Reporter, HuffPost
New details from Will Smith’s upcoming memoir are shedding light on a horrific childhood experience that caused the actor to contemplate murdering his own father.
In September, GQ did a profile of the 53-year-old “King Richard” star that touched on a moment of violence Smith recounts in his book “Will” (due out Tuesday). According to the magazine, Smith writes about witnessing his father punch his mother on the side of the head. Smith, who was 9 years old at the time, was shocked by the violence and froze, and his failure to intervene on his mom’s behalf resulted in the actor feeling like a coward for most of his life, GQ said of the recollections in the book. The magazine then emphasized how Smith said this had affected him and had cast his career accomplishments as retribution or “a subtle string of apologies” to his mother for his inaction that day.
Now, in new and fuller excerpts from “Will” that were recently published by People and ET Canada, more detail are given about Smith’s experience with his father, who died in 2016, and its effect on him.
In the excerpts, Smith writes that his dad hit his mother “so hard that she collapsed” and that he “saw her spit blood.”
He also writes that, despite maintaining a close relationship with his father, when his dad got cancer decades later and Smith cared for him, the actor felt his simmering childhood anger begin to bubble.

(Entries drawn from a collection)
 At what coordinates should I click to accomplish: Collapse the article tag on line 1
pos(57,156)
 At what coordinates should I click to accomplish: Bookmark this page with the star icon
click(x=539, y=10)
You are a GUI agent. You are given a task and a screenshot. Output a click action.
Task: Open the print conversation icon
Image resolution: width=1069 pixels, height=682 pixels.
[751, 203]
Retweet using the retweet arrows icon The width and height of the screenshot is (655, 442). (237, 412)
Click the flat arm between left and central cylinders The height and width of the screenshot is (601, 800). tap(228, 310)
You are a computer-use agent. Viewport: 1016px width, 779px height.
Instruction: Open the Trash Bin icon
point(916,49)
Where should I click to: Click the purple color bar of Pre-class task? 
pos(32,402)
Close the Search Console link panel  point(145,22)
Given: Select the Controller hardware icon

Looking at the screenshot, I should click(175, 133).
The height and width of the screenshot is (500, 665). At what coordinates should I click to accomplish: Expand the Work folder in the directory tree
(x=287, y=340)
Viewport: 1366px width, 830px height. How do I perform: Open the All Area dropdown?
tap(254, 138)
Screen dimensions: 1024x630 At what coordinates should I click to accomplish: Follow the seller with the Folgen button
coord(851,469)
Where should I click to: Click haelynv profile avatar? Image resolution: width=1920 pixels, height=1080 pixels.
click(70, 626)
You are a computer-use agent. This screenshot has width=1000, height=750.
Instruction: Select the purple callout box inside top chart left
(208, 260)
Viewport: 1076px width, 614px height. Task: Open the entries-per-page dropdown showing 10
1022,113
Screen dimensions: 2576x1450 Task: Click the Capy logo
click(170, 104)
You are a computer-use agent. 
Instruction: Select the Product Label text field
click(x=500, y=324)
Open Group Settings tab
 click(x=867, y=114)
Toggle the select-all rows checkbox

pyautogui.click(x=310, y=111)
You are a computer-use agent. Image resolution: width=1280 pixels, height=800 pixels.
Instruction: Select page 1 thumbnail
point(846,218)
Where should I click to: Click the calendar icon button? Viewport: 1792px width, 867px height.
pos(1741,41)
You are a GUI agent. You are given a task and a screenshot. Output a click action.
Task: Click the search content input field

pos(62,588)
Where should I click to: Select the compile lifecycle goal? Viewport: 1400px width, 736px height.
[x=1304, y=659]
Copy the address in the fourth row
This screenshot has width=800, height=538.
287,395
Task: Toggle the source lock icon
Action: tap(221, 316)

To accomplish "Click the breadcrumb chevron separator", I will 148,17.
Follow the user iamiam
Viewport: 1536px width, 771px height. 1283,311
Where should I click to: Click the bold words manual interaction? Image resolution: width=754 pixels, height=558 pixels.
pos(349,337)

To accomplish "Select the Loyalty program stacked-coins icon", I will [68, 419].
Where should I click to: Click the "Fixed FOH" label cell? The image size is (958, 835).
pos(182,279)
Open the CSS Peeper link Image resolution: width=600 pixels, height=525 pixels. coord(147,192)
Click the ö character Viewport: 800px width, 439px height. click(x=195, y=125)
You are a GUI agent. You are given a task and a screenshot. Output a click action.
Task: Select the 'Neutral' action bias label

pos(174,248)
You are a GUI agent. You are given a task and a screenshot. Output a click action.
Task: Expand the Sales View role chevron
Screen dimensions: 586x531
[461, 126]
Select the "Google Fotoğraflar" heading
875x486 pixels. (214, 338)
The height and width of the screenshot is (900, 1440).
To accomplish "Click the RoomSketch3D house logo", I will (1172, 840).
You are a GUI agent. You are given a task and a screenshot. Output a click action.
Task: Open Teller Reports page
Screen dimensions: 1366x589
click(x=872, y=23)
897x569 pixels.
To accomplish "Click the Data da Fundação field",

* Work instructions:
Please answer these questions from the article:
(a) How old was Smith when he saw his father hit his mother?
(b) In what year did Smith's father die?
(c) Which two outlets published the new, fuller excerpts from "Will"?
None of the data is needed.

* Reply:
(a) 9 years old
(b) 2016
(c) People and ET Canada